Problem description: In the material below, pictures must be dropped. Repeat exactly, and only, the lines from the line with "Image resolution: width=816" to the line with "Image resolution: width=1472", both ends included.

Record extracts:
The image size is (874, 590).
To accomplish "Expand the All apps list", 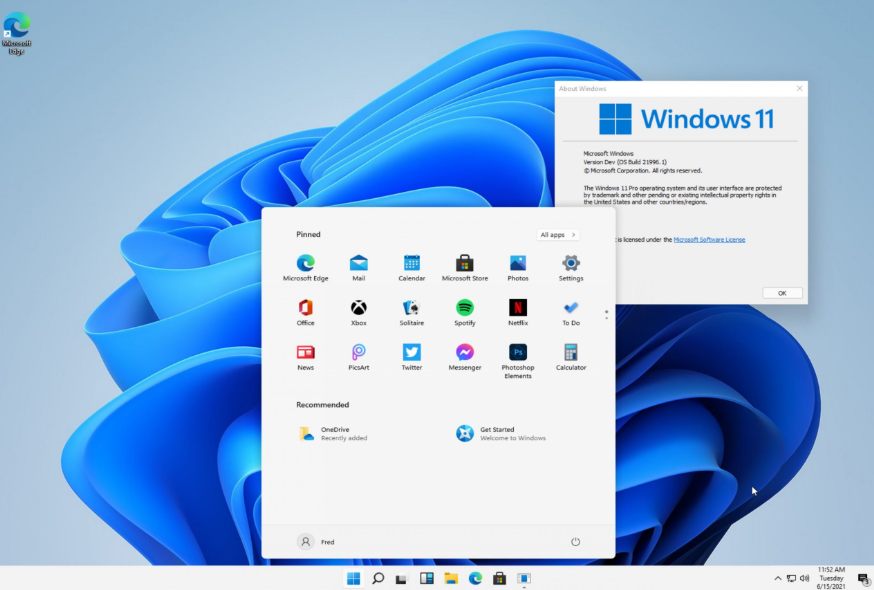I will pyautogui.click(x=557, y=235).
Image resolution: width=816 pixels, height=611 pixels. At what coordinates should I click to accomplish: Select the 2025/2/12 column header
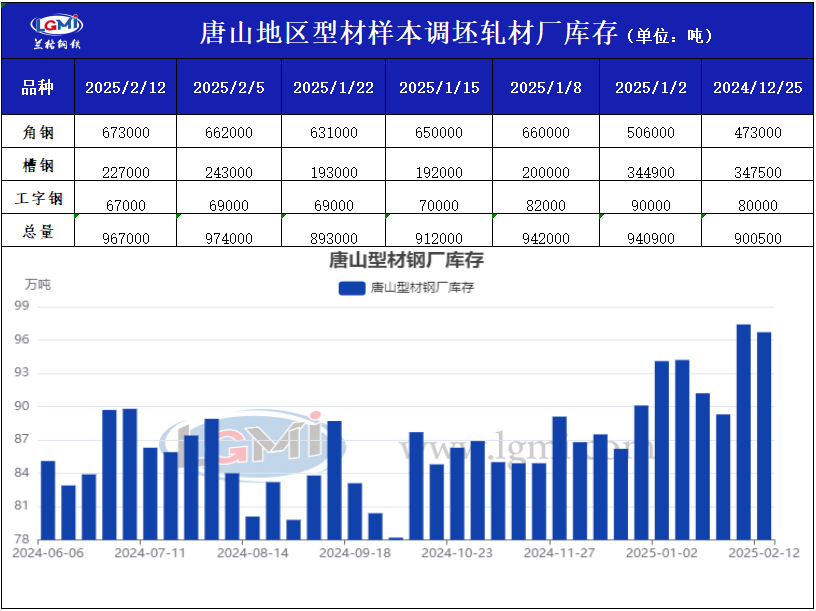click(x=125, y=87)
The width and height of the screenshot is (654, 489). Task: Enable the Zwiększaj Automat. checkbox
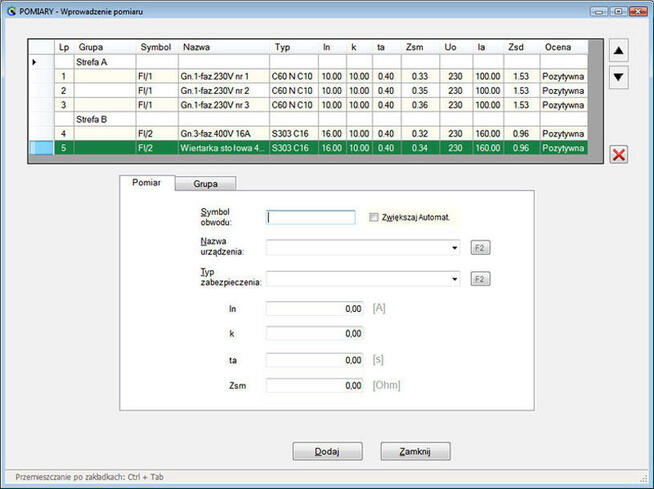point(374,217)
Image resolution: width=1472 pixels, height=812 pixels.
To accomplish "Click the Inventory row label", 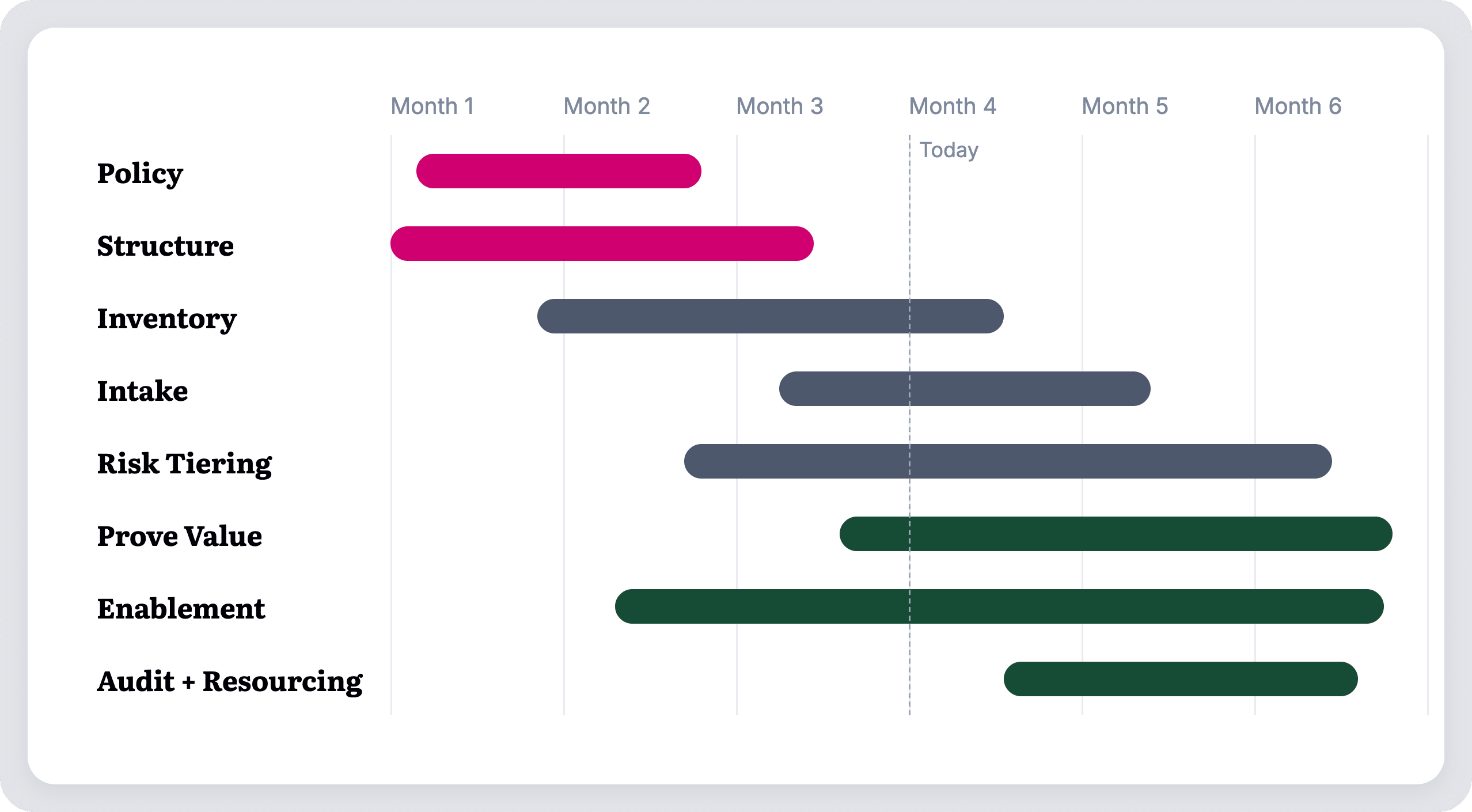I will [167, 319].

Your solution:
Image resolution: width=816 pixels, height=611 pixels. At what coordinates should I click to accomplish: Select the 2025/2/12 column header
click(x=125, y=87)
The width and height of the screenshot is (654, 489). Task: Enable the Zwiększaj Automat. checkbox
point(374,217)
Image resolution: width=1472 pixels, height=812 pixels.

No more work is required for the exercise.